第13話
《尚輝視点》
俺は結希と二人で帰路について、結希は相当落ち込んでいた。
「高梨……相当参ってたな……」
「うん……悪いことしちゃったかな……」
今にでも泣きそうな表情をしていて、結希らしさが見て取れた。
俺は結希のそういう優しいところが好きだ。
「達也が決めたことだ、結希は悪くない」
そういって結希の頭を優しく撫でていた。
「んっ……なおくんの手おっきい……」
結希は幸せそうに目を細めて、撫でている手を触っていた。
「あっ……悪い、つい」
俺は咄嗟に手を離した、すると結希は少しだけ寂しそうな顔をして俯いていた。
「……なおくん」
「ん、どした?」
俺の服の袖をぎゅっと摘まんでいた。結希の緊張が伝わる。
「結希?」
「わ、私ね――」
「んんっ、大変申し訳ないのですが……」
「「うわあ?!」」
俺達は慌てて振り返る、するとそこには綺麗な女の子が赤く頬を染めながらこちらを見ていた。
「れ、怜奈ちゃん?!な、なんでここに……っていうか来るの来週辺りのはずじゃ……?」
「お久し振りです、結希御姉様」
結希に向かってお辞儀をしている女の子、どーっかで見たことあるような……。
「結希、この人は?」
「えーっと、紹介するね……こちら飯嶋怜奈さん、達也と同い年で婚約者」
飯嶋……飯嶋……あ!
「飯嶋って、あの飯嶋グループの?!」
「あら?ご存知ですの?」
「知ってるも何もあの藤崎裕貴の息子だよ!いやーここで飯嶋グループのご令嬢に出逢う、なん、でっ?!」
背後の危険を感じて咄嗟に振り向くも時既に遅し、結希が不機嫌になり、おもいっきり足を踏まれる、これが結構痛い。

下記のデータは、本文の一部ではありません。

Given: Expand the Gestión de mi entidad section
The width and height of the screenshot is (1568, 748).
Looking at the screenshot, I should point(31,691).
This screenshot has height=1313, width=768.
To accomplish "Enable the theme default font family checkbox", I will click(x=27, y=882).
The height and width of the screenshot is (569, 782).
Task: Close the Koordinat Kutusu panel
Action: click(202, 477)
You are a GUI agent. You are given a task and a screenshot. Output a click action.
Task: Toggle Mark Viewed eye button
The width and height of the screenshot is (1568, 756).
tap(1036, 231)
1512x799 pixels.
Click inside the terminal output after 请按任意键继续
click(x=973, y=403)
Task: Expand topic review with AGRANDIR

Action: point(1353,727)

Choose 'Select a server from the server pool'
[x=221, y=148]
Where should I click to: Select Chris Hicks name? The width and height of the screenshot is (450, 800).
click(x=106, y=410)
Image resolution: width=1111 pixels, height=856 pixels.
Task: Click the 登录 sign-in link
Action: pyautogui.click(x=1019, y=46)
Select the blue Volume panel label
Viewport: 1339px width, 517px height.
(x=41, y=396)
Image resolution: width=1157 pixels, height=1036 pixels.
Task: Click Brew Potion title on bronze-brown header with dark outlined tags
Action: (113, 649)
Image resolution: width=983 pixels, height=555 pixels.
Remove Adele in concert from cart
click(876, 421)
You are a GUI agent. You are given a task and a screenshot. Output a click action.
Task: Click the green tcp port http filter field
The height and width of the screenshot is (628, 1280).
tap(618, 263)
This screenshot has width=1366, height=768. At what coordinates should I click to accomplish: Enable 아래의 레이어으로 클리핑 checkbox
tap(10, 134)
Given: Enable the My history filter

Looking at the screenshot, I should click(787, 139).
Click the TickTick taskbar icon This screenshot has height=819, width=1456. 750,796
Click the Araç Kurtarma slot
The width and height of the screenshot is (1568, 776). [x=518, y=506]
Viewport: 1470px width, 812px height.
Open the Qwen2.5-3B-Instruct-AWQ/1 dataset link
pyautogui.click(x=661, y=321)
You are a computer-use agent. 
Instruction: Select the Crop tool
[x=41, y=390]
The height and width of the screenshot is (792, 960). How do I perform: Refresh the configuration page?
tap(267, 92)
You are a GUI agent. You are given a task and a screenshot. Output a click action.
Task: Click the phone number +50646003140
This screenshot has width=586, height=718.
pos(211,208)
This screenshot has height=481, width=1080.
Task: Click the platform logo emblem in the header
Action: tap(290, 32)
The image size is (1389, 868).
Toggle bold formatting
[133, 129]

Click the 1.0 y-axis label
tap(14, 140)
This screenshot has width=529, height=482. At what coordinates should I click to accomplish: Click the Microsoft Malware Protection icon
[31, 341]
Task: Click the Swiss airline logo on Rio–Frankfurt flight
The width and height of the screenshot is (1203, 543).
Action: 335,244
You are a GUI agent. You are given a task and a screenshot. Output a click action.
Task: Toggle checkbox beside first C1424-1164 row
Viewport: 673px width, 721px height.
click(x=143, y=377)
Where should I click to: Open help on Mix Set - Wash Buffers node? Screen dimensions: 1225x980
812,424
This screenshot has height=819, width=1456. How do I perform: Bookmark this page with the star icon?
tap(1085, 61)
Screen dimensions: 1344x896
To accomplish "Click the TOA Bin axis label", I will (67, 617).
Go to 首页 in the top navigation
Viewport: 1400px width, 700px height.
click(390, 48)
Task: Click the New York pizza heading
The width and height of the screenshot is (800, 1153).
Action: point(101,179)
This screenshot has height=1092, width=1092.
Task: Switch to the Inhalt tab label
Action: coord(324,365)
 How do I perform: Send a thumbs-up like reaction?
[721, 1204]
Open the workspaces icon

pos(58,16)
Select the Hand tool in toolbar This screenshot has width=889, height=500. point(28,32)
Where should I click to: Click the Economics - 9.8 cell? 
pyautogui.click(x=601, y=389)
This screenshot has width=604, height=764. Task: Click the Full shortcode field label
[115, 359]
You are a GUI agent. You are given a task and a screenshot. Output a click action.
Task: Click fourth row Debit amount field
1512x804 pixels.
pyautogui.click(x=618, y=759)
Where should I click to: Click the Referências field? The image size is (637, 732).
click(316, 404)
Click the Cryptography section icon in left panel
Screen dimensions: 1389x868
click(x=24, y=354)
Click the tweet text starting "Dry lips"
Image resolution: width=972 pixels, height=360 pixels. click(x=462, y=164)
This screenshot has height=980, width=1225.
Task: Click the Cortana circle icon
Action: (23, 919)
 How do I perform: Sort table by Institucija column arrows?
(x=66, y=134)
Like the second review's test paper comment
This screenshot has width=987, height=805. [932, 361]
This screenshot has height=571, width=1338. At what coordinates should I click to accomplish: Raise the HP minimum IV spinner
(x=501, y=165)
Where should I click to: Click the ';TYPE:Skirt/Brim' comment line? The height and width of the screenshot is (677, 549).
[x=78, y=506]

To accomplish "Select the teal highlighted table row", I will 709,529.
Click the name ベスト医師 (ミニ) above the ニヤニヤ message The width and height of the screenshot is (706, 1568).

頬を膨らませながら、プイッとそっぽ向かれる俺だが踏まれた衝撃が強すぎて一瞬折れたかと思った。
そして気付いたら結希とそのご令嬢が居なくなってた。
「は、ははっ……やっちまったな俺……はぁ」
痛い足を引き摺りながら、後を追った。
☆
「ただいまー……」
「おかえりー、ってどうしたの?その足?」
「結希におもいっきりやられた……」
何故か心が痛い、俺なにか気に触るようなことしたっけな……。
それを聞いた母さんが、何故か俺に向かって溜め息。
「尚輝?あんた結希ちゃんになにかやったでしょ?」
「は?いやなんもやってないって……」
「はぁ、結希ちゃんも大変ね……」
そのままリビングへ戻っていく母さん。
「え?全然心当たりがねえんだけど……」
ていうかなんで母さんまで結希の味方に……?
原因が分からない為、結希に聞いてみることにした。
そしたら
『なおくんのバーカ!もう知らない!』
と吐き捨てられた。
俺は結希に嫌われた気がして、心に大きな穴がぽっかり開いたような感じがした。
「……明日ちゃんと謝ろ、許して貰えるかどうかわかんねえけど」
今は何も考える気力がない、自室のベッドにダイブする。
「結希ー……」
ヤバイ、本気で泣きそう。
一方その頃……。
「なおくんのバカ……鼻の下なんか伸ばして」
昔誕生日に贈ったぬいぐるみを抱き締めながら、ぷくーっとリスのように頬が膨れていた。